Exercise goal: Search the listing below for the word "next" and copy each line where it appears.

------------------------------------

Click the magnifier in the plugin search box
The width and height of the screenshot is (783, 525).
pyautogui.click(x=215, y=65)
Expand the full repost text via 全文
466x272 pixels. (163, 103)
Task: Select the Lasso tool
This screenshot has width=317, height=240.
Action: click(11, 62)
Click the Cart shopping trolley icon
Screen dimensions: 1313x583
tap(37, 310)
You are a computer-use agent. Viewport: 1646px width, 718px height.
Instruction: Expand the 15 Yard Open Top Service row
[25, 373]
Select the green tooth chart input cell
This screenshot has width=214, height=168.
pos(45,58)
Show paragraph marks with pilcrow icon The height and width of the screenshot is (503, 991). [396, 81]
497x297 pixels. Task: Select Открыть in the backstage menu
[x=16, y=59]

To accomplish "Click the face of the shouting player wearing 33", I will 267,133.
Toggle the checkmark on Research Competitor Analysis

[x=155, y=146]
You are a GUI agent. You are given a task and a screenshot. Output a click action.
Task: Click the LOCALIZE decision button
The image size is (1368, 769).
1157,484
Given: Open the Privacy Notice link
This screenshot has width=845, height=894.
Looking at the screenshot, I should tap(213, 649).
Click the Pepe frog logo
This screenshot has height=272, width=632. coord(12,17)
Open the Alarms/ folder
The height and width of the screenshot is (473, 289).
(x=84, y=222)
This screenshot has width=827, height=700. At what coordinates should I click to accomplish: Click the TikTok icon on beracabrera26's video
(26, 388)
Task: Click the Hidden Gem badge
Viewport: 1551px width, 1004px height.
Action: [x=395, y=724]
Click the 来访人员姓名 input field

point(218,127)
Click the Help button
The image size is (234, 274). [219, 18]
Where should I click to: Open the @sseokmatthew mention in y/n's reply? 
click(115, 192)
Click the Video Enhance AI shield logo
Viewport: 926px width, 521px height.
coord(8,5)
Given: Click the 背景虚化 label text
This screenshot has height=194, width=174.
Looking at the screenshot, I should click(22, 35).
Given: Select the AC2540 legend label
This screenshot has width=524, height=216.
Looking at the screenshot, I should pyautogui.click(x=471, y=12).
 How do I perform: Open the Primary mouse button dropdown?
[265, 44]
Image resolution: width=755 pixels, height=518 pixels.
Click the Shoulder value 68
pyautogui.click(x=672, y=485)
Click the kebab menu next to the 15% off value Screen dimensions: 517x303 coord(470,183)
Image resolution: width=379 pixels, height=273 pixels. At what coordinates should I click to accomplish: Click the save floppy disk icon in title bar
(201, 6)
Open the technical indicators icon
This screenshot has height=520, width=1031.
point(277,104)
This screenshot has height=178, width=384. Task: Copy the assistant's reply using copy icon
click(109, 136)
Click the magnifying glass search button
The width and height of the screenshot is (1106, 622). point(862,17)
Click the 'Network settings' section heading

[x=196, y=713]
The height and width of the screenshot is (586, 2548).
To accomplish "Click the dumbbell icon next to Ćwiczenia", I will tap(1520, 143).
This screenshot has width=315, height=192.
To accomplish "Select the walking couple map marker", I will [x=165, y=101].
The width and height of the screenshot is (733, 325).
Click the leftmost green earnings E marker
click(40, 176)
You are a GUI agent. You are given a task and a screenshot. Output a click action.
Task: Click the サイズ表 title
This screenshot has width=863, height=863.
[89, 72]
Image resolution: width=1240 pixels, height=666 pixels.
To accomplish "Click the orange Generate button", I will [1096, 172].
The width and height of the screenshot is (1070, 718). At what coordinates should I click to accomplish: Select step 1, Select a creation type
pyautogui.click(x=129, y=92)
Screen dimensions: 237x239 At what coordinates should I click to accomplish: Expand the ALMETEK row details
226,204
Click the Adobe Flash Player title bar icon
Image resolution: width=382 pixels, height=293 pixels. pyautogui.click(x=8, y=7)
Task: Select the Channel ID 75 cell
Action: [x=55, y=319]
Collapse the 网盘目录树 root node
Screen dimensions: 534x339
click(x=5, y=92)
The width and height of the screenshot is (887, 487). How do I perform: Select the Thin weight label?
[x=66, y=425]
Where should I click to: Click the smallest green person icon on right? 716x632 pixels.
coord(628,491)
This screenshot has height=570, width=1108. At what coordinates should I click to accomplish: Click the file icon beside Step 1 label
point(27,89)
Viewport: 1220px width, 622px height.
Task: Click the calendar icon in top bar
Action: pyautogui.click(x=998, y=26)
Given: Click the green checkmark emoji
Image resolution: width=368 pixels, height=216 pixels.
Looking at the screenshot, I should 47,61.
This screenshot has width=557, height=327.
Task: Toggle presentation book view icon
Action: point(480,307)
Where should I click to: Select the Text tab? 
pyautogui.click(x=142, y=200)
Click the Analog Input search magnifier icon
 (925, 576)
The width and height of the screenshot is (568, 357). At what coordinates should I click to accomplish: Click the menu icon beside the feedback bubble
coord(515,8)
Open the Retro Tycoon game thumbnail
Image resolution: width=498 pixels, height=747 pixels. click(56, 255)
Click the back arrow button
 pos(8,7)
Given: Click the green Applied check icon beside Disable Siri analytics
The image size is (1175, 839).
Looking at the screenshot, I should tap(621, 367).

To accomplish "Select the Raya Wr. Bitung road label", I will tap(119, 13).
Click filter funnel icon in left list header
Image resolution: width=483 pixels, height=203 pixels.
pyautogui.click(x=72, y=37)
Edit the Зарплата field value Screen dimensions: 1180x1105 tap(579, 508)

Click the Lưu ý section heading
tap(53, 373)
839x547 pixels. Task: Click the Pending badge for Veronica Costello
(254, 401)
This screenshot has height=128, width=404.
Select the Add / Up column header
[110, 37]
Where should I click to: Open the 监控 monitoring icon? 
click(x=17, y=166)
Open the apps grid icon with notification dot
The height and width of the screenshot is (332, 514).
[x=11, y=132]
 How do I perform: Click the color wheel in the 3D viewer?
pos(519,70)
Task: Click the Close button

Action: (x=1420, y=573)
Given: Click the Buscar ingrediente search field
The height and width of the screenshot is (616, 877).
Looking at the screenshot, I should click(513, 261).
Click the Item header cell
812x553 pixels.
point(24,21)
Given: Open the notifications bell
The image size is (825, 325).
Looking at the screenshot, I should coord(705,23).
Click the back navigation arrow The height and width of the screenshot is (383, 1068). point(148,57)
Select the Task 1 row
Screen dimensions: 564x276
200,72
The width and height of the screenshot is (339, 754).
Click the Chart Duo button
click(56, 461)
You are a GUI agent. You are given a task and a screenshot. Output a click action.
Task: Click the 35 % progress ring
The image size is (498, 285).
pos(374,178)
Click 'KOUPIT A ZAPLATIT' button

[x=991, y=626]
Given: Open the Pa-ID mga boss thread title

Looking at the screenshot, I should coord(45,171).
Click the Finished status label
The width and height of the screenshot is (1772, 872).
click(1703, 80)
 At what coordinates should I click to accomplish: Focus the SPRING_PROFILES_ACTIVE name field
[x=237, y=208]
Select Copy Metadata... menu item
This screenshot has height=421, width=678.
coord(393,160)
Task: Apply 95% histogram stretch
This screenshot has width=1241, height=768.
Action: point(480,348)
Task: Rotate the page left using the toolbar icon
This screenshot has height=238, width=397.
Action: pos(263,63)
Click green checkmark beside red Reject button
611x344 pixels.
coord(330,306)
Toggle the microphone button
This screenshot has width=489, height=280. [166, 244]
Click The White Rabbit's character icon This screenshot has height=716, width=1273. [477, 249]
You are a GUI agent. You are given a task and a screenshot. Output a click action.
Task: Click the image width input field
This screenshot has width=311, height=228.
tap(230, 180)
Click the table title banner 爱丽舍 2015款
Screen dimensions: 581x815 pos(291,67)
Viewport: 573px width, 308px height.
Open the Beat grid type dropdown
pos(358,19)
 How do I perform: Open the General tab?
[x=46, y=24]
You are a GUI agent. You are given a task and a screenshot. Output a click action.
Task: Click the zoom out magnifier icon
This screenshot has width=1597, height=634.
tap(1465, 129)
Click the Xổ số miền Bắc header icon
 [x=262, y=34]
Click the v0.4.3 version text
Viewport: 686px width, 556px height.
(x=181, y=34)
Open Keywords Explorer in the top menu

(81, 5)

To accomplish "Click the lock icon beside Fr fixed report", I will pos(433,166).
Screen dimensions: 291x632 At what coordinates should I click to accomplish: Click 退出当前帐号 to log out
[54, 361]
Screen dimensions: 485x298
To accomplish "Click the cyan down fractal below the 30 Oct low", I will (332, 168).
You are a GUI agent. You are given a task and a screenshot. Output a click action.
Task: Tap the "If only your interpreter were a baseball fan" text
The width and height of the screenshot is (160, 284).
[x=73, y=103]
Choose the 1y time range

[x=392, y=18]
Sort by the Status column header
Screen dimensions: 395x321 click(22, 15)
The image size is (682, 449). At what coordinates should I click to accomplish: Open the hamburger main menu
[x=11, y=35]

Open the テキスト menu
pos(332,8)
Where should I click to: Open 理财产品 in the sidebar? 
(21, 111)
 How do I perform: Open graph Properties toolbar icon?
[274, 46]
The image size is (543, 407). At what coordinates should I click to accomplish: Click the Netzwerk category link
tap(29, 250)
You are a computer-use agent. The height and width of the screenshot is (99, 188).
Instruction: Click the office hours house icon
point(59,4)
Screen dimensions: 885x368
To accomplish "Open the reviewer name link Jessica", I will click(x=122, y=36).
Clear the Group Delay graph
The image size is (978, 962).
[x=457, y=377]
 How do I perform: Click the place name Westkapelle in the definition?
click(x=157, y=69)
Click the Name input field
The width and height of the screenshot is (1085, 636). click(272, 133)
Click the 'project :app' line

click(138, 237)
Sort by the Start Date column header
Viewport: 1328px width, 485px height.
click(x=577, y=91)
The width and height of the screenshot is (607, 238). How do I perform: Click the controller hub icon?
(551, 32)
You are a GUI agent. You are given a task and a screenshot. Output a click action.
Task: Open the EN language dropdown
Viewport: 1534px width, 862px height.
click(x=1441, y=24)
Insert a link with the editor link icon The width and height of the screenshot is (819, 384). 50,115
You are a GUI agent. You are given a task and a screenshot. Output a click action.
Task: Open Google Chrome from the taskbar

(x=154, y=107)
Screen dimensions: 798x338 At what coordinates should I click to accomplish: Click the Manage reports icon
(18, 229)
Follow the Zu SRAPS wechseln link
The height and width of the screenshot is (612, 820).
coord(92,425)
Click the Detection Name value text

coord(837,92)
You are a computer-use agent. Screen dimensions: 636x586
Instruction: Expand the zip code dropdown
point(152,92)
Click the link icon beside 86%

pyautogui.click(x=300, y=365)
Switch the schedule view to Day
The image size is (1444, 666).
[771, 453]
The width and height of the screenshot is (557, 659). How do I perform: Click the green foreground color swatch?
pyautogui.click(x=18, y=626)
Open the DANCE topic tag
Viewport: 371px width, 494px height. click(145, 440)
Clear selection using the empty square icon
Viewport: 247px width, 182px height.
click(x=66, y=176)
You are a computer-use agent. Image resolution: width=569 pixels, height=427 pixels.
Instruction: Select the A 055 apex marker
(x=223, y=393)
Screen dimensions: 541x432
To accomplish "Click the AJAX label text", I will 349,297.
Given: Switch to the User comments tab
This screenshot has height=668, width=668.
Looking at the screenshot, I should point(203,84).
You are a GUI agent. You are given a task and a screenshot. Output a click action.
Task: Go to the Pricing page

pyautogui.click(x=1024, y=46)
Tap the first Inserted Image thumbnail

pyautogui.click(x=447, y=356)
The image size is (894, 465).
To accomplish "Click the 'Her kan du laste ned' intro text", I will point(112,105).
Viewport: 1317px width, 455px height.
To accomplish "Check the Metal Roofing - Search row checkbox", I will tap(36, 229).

------------------------------------

Task result:
Click the kebab menu next to the 15% off value Screen dimensions: 517x303 coord(470,183)
To accomplish "Click the dumbbell icon next to Ćwiczenia", I will tap(1520, 143).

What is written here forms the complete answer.